### [Working data]
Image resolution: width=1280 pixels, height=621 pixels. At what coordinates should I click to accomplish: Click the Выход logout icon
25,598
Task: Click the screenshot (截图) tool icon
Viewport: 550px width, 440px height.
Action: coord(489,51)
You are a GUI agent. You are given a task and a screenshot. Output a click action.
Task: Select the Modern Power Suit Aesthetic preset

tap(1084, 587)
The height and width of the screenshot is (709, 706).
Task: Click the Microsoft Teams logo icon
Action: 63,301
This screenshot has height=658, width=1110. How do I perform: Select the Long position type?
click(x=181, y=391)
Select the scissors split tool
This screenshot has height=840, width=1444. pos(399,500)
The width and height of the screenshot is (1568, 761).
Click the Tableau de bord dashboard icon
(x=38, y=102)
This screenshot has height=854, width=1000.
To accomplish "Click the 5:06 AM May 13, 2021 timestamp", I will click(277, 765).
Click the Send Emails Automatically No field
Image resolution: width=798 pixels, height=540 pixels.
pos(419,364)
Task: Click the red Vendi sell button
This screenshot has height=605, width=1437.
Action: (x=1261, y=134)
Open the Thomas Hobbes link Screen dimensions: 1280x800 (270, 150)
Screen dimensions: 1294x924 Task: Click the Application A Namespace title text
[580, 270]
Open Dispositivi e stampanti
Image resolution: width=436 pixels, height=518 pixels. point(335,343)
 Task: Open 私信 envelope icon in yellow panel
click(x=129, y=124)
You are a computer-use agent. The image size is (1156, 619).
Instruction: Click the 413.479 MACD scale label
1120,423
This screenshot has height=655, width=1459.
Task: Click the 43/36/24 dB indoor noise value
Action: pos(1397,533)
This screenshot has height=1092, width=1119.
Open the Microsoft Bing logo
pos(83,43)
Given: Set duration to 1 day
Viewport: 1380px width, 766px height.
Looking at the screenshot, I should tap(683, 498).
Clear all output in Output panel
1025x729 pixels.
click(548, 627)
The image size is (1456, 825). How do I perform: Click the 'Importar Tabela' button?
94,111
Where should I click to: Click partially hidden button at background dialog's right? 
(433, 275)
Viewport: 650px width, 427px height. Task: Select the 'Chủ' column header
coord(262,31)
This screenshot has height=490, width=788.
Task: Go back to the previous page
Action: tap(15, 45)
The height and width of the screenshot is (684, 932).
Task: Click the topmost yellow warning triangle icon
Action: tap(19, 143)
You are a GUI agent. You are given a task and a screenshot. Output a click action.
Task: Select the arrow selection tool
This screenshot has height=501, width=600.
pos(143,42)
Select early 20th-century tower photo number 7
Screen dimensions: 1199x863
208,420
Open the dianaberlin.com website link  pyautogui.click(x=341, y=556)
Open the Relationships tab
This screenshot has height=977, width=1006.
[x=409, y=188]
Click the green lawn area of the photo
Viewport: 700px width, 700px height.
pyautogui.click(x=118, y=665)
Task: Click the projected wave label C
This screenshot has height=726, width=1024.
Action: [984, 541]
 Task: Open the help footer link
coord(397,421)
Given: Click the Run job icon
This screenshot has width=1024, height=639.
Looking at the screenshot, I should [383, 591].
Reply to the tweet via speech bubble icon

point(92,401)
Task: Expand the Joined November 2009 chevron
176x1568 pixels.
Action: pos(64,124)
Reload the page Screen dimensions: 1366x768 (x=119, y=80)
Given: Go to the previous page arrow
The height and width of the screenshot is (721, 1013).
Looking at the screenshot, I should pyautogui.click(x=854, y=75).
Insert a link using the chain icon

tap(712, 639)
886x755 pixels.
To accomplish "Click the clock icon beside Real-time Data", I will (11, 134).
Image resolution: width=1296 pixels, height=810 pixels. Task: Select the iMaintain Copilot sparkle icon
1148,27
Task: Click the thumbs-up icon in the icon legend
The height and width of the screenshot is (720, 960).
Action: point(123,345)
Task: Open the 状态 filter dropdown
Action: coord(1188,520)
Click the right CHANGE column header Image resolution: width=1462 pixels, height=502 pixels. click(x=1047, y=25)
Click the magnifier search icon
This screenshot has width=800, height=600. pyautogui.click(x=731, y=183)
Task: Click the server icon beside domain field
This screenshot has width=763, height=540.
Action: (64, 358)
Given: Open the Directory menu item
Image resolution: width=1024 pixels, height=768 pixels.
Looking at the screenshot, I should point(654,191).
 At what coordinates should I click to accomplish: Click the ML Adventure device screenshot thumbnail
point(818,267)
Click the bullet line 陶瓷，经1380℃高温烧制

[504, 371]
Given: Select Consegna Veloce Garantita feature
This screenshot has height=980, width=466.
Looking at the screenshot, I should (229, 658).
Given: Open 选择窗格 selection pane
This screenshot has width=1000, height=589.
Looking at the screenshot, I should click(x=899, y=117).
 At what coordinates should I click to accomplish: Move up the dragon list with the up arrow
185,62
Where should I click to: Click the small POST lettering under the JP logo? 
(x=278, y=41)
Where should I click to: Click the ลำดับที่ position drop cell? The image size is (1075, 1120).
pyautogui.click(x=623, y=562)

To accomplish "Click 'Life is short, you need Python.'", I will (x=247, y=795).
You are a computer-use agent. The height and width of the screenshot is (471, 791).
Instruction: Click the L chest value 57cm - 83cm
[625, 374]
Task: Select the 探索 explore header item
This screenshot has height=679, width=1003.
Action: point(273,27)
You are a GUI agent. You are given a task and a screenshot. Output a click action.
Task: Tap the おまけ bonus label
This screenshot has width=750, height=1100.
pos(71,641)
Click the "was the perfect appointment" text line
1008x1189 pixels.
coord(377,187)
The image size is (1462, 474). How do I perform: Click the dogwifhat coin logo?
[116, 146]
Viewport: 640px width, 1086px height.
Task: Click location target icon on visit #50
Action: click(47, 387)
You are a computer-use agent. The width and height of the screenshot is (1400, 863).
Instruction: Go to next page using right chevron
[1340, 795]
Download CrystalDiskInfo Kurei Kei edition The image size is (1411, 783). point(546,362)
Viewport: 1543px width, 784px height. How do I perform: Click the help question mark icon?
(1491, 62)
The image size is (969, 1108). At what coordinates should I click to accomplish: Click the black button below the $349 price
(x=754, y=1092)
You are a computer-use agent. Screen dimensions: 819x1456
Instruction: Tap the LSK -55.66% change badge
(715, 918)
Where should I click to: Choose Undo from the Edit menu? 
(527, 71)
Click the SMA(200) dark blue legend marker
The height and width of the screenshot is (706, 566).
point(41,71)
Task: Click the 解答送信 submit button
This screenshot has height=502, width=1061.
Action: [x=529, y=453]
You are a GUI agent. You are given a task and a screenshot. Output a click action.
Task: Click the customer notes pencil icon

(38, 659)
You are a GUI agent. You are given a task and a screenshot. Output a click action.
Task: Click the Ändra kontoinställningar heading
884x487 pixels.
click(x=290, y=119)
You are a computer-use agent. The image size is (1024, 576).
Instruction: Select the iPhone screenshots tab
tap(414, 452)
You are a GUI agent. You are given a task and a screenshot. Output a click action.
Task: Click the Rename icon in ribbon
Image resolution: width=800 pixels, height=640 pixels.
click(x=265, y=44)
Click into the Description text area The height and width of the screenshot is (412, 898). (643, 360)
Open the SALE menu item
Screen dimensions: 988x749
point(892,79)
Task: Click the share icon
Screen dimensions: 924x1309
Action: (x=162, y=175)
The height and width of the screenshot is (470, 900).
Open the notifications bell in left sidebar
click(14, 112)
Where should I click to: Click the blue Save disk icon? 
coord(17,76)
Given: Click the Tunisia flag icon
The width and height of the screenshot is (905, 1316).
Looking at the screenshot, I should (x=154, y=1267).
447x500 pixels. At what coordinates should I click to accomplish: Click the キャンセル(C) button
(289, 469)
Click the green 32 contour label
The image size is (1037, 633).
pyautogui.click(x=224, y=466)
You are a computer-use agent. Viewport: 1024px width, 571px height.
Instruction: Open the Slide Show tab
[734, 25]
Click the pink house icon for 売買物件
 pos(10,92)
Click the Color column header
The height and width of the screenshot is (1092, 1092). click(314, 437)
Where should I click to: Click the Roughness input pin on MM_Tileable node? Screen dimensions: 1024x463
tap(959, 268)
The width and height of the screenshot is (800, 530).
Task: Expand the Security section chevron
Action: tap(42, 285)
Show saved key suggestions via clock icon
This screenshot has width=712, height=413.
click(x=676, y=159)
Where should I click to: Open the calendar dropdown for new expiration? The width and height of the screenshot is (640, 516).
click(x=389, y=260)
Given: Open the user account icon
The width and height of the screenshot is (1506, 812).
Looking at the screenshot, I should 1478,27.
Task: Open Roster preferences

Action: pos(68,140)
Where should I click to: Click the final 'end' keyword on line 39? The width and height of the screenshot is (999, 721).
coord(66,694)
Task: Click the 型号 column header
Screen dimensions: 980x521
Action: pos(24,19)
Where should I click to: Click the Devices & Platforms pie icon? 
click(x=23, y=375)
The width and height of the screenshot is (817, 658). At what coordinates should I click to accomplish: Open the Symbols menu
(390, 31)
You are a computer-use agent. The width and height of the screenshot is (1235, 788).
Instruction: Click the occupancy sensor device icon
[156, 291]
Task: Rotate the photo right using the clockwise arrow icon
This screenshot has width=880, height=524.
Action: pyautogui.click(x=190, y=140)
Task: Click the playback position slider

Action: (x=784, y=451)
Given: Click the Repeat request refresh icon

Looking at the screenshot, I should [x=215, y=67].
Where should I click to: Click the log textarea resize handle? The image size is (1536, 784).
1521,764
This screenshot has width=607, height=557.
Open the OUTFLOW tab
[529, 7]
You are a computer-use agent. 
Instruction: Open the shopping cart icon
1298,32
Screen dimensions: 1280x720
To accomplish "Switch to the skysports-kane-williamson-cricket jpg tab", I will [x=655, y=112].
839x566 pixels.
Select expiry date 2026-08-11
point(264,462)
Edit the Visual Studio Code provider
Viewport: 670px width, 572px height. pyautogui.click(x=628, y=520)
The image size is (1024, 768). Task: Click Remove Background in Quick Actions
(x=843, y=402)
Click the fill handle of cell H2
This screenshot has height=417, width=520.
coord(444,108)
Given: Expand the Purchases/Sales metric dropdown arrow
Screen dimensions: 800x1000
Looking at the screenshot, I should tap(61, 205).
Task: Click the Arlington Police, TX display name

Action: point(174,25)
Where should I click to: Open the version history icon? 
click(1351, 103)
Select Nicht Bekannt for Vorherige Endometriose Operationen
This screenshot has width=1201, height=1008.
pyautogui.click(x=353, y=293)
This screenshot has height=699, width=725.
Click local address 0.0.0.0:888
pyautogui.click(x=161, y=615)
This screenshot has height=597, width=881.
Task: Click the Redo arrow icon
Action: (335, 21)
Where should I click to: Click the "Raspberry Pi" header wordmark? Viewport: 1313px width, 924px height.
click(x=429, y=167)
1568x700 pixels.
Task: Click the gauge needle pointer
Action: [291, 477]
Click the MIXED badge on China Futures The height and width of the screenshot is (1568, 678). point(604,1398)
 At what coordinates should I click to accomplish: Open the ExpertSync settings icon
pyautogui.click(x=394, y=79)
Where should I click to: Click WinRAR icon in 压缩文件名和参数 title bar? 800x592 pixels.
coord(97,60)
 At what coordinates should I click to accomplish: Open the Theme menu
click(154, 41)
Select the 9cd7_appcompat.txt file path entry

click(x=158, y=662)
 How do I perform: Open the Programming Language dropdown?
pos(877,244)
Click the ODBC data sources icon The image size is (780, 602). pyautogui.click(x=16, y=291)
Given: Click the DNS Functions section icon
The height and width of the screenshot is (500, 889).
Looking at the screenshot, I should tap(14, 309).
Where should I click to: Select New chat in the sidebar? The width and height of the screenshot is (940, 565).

### [Instructions to follow]
Precisely reproduce the lines of the entries, beginning at the first and ending at the one containing "Task: Click the red Vendi sell button". Add nothing.

### [Answer section]
Image resolution: width=1280 pixels, height=621 pixels. At what coordinates should I click to accomplish: Click the Выход logout icon
25,598
Task: Click the screenshot (截图) tool icon
Viewport: 550px width, 440px height.
Action: coord(489,51)
You are a GUI agent. You are given a task and a screenshot. Output a click action.
Task: Select the Modern Power Suit Aesthetic preset

tap(1084, 587)
The height and width of the screenshot is (709, 706).
Task: Click the Microsoft Teams logo icon
Action: 63,301
This screenshot has height=658, width=1110. How do I perform: Select the Long position type?
click(x=181, y=391)
Select the scissors split tool
This screenshot has height=840, width=1444. pos(399,500)
The width and height of the screenshot is (1568, 761).
Click the Tableau de bord dashboard icon
(x=38, y=102)
This screenshot has height=854, width=1000.
To accomplish "Click the 5:06 AM May 13, 2021 timestamp", I will click(277, 765).
Click the Send Emails Automatically No field
Image resolution: width=798 pixels, height=540 pixels.
pos(419,364)
Task: Click the red Vendi sell button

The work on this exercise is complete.